Мода стала модной. Отчасти это ее заслуга. Но, скорее всего, это следствие реального кризиса культуры. Мода вышла из своего социально приниженного положения. В культуре мода всегда снимала полуподвальное помещение. Она знала, что спор классицистов с романтиками или физиков с лириками важнее ширины брюк. Правда, тоталитаризм порой возвеличивал моду, стремясь ее осадить. У нас, как известно, воевали со стилягами — партия предпочитала мундиры, выражающие дух и букву служения. Но в универсальном мире культуры мода знала свое место. С модой считались, моду любили, а некоторые даже обожали, находя в ней женский смысл времяпрепровождения, за модой, наконец, гнались — но все это касалось внешних покровов, цирковых фокусов самоутверждения.

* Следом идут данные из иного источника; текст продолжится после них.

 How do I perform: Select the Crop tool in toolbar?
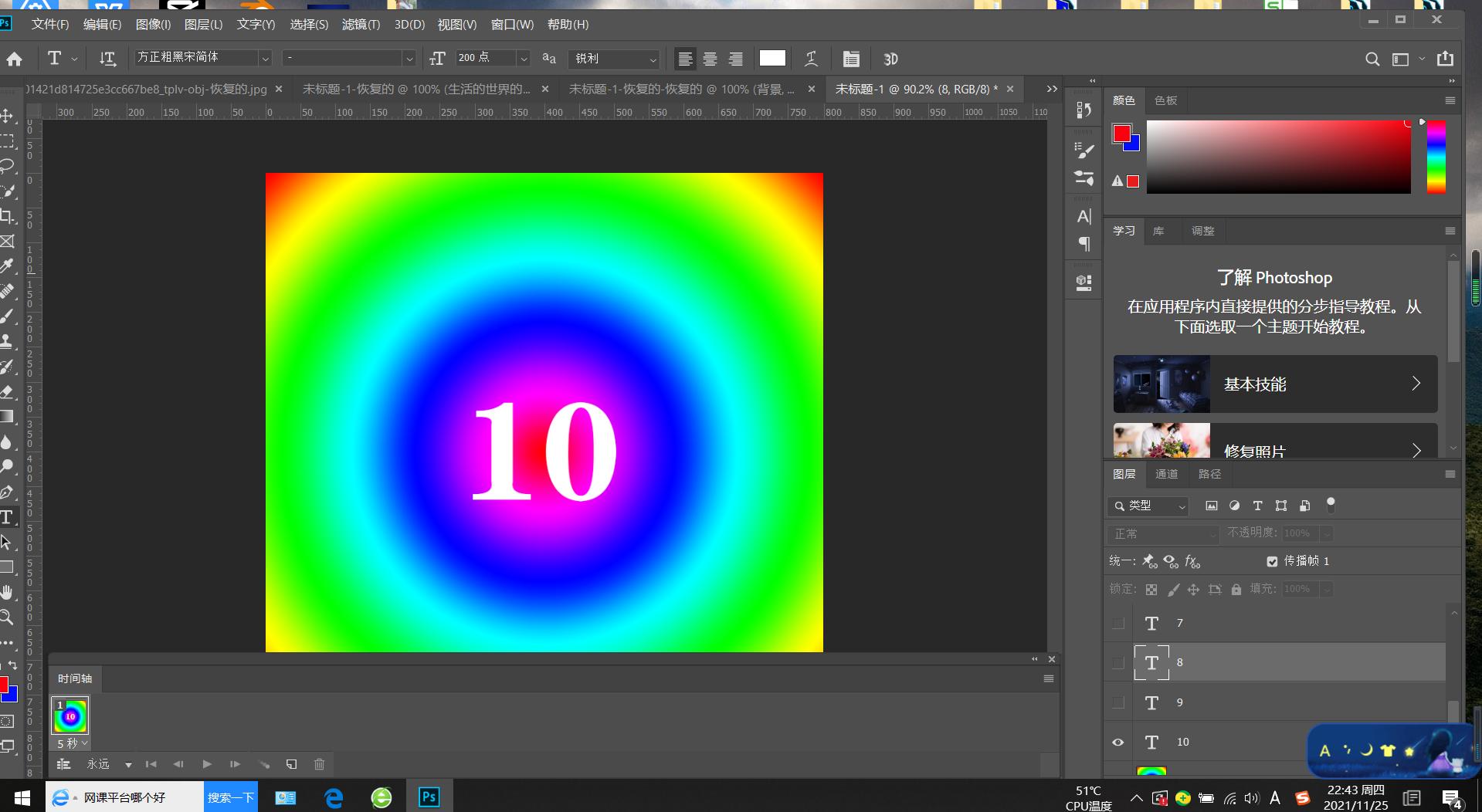(7, 216)
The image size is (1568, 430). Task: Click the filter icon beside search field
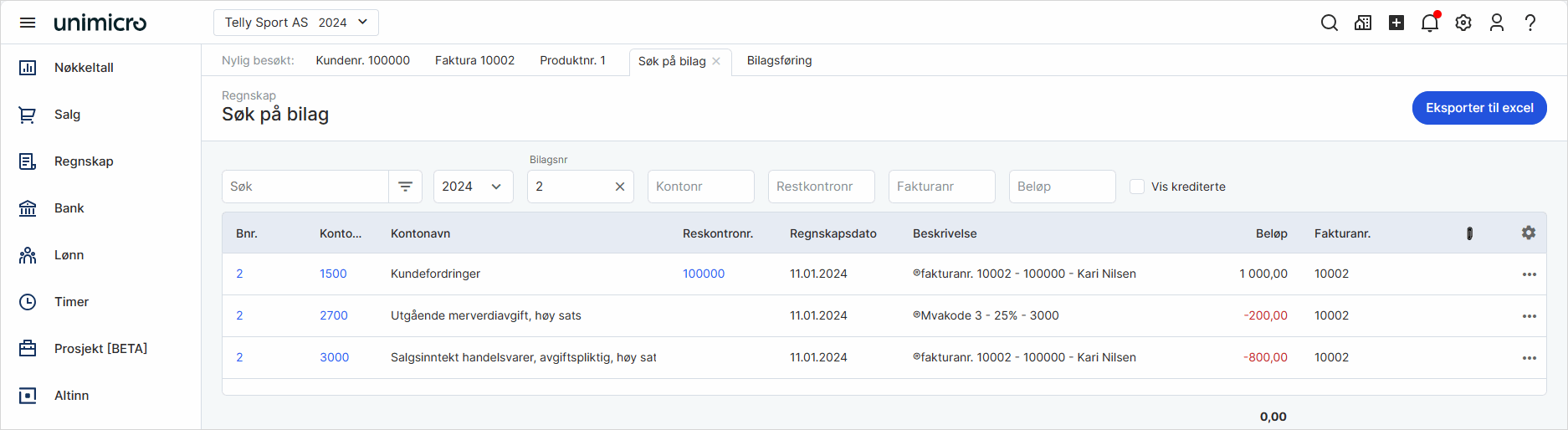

Портниха, выкройка, швейная машинка — тихое обаяние моды еще лет двадцать назад. Теперь модистки и кухарки стали управлять если не государством, то основными инстинктами. В награду за победу материальной культуры были переоформлены и приподняты звания работников сферы модных услуг. Материальная культура самовозвеличилась: парикмахер стал стилистом, портной — кутюрье, официант, который, нюхая пробку, открывает бутылку вина, — соммелье. Иностранные звания загипнотизировали публику. Правда, в фарцовочные времена ботинки тоже называли шузами, но время этого убогого юмора ушло в прошлое. Отстать от моды — как отстать от поезда: остаешься один, на безлюдной платформе, с бездомными собаками.